Er qualifiziert für den Höheren Dienst
und berechtigt zur Promotion.
Zulassungsvoraussetzungen für das Profil
Bildungsmanagement
Überdurchschnittlich erfolgreich abgeschlossenes
Studium (mindestens Note 2) der Sozialen Arbeit,
Pädagogik der frühen Kindheit, Religionspädagogik,
Humanwissenschaften, Theologie oder eines anderen
einschlägigen, berufsqualifizierenden Hochschulstudiums.
Die Auswahl orientiert sich an der Abschlussnote
der schulischen Ausbildung (10%), an der Gesamtnote
des ersten berufsqualifizierenden Abschlusses
(70%) und an der Note der Abschlussarbeit (20%).
Vorausgesetzt werden Grundkompetenzen in wissenschaftlichem
Arbeiten (auch in der Rezeption englischsprachiger
Fachtexte), in religionspädagogischen und
allgemein pädagogischen Fragestellungen.
Zulassungsvoraussetzungen für das Profil
Religionsdidaktik
Überdurchschnittlich erfolgreich abgeschlossenes
Studium (mindestens Note 2) der Religionspäda-gogik,
Religionswissenschaften, Theologie o. ä.
Die Auswahl orientiert sich an der Abschlussnote
der schulischen Ausbildung (10%), an der Gesamtnote
des ersten berufsqualifizierenden Abschlusses
in Religionspädagogik (70%) und an der
Note der Abschlussarbeit (20%).
Studiendauer
Der Studiengang ist als Vollzeitstudium konzipiert,
wird jedoch aus organisatorischen Gründen
in Blöcken unterrichtet; für die Lehrveranstaltungen
besteht Präsenzpflicht.

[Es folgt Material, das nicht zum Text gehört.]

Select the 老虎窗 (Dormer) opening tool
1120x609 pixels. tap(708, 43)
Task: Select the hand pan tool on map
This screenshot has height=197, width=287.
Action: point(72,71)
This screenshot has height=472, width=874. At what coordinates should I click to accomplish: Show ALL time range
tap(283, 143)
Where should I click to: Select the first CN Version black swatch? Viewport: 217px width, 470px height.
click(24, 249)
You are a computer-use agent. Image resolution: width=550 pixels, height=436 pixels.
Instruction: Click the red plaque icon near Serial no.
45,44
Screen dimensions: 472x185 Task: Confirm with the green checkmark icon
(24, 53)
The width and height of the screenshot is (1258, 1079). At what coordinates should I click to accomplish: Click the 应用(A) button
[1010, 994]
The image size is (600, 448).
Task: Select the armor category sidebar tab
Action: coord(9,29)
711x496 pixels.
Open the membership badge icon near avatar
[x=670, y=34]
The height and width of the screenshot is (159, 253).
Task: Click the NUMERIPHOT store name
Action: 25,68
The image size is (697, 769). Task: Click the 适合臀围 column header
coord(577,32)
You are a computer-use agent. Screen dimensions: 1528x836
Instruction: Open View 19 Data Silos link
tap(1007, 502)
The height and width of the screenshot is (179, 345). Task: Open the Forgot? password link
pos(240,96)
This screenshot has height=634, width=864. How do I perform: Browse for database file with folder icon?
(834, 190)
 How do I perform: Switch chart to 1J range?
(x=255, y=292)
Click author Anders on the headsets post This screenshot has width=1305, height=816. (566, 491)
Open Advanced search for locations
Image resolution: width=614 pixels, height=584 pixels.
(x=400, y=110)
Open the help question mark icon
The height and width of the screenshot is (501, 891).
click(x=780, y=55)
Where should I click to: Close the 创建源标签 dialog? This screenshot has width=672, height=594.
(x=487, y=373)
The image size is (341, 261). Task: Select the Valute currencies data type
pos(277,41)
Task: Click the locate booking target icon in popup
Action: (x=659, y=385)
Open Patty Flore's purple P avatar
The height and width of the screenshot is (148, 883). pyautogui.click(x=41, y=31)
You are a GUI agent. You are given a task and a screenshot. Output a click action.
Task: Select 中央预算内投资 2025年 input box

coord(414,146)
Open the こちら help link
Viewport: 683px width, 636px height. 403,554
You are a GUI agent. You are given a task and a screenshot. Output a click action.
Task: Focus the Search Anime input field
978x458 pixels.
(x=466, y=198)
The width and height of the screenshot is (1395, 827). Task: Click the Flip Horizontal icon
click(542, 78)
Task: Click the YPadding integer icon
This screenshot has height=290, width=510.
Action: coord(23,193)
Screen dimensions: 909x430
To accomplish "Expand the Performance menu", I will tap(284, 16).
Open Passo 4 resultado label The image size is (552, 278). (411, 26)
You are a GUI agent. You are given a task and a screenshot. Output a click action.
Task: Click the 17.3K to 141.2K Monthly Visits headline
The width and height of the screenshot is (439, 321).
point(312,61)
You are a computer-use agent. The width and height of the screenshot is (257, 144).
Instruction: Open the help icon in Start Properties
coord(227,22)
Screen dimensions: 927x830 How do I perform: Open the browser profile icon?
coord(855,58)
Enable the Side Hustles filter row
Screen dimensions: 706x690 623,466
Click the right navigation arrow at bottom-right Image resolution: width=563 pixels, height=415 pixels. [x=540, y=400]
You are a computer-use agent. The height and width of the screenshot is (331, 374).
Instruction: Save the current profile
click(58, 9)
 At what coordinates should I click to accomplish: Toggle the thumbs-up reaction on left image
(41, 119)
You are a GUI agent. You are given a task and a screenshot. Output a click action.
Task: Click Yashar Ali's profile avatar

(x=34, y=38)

Die Regelstudienzeit
beträgt vier Semester.
Lehr- und Lernformen
Die Didaktik des Studiengangs ist an aktuellen
Erkenntnissen und Methoden der Hochschullehre
orientiert. Dies erfordert die Bereitschaft
aller Beteiligten, sich eigenverantwortlich
an der Gestaltung der Lernprozesse zu beteiligen.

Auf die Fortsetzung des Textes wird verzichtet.